Ich habe den 100er in Shine Katana und den 110er in Wakasagi. Mit beiden fangen ganz vorzüglich Hechte und große Barsche. Einen bedeutenden Unterschied konnte ich da nicht feststellen.


----------



## NoSaint (4. Mai 2009)

*AW: Wer fischt mit illex?*

Wenn der 110er Arnaud nur zwei Drillinge hätte fänd ich den auch echt super(wenn man den Mittleren runter nimmt find ich ist die Hakenanordnung nich so doll). Aber irgedwie hab ich den Eindruck dass der 100F einfach einen etwas besseren "Lauf" hat als der 110F. Das soll jedoch nicht heißen dass ich auf den 110F noch nichts gefangen hätte, also ein paar Hechte hatte ich schon drauf, schlecht is der definitiv nicht.


----------



## Nelson (5. Mai 2009)

*AW: Wer fischt mit illex?*

*Svenno* - du musst den Chubby im Fluss auf Döbel ansetzen. Das ist sein Einsatzgebiet nummero uno!! Auf Barsch ist er nicht so dolle. Da ist wieder der Tiny Fry ganz oben...
Der Chubby ist ein Crankbait, d.h. du musst ihn einfach nur einkurbeln. Nichts weiter. Ok?


----------



## Svenno 02 (5. Mai 2009)

*AW: Wer fischt mit illex?*



Nelson schrieb:


> *Svenno* - du musst den Chubby im Fluss auf Döbel ansetzen. Das ist sein Einsatzgebiet nummero uno!! Auf Barsch ist er nicht so dolle. Da ist wieder der Tiny Fry ganz oben...
> Der Chubby ist ein Crankbait, d.h. du musst ihn einfach nur einkurbeln. Nichts weiter. Ok?

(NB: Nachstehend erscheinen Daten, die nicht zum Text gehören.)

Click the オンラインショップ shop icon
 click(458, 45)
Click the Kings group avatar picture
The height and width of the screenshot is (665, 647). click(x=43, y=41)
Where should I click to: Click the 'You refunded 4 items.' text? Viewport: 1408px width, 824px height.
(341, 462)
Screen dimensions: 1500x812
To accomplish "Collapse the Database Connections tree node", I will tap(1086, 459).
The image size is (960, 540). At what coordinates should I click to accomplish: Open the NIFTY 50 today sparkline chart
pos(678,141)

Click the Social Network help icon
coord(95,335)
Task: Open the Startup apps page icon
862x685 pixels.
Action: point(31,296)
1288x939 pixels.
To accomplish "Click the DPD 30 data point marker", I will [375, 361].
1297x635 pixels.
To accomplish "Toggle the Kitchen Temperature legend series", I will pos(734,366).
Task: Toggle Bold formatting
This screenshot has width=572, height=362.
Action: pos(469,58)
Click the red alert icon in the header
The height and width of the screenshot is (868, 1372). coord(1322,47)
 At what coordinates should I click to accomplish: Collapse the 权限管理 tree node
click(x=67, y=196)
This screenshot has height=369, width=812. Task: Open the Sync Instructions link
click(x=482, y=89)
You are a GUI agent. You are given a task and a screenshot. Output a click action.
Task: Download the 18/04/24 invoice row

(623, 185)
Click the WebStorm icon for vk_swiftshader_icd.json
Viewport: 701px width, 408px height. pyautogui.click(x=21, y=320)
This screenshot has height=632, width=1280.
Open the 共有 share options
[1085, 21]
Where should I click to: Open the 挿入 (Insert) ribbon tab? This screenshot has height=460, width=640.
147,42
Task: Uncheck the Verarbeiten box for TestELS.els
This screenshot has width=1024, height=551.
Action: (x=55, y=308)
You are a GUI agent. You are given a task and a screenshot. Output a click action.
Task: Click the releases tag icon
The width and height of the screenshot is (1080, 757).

Alles klar, ich werde am Freitag es mal probieren!#h

Aber ein paar Rutenschläge schaden ihm auch nicht oder?


----------



## drehteufel (5. Mai 2009)

*AW: Wer fischt mit illex?*



Nelson schrieb:


> *Svenno* - du musst den Chubby im Fluss auf Döbel ansetzen. Das ist sein Einsatzgebiet nummero uno!! Auf Barsch ist er nicht so dolle. Da ist wieder der Tiny Fry ganz oben...
> Der Chubby ist ein Crankbait, d.h. du musst ihn einfach nur einkurbeln. Nichts weiter. Ok?


 
Die Chubbys haben auf Barsch bei mir im direkten Vergleich zum Squirrel immer den kürzeren gezogen.


----------



## stanleyclan (5. Mai 2009)

*AW: Wer fischt mit illex?*

ist der Illex Tiny Fry eigentlich auch ein Crankbait??


----------



## Svenno 02 (5. Mai 2009)

*AW: Wer fischt mit illex?*



drehteufel schrieb:


> Die Chubbys haben auf Barsch bei mir im direkten Vergleich zum Squirrel immer den kürzeren gezogen.



Stimmt, obwohl ich mit dem Squirrel mehr Hechte als Barsche gefangen habe!:q


----------



## Slider86 (5. Mai 2009)

*AW: Wer fischt mit illex?*

habe vor mir den squirrel zu holen nun meine frage

hat er auch mit einem dünnen stahlvorfach noch seine suspender funktion? 

benuzt ihr wobblerstnagen?

oder wie oder was |kopfkrat


mfg daniel


----------



## Schleien-Stefan (5. Mai 2009)

*AW: Wer fischt mit illex?*

Ich nehme ein Flexonit mit leichtem Karabiner, keine Probleme...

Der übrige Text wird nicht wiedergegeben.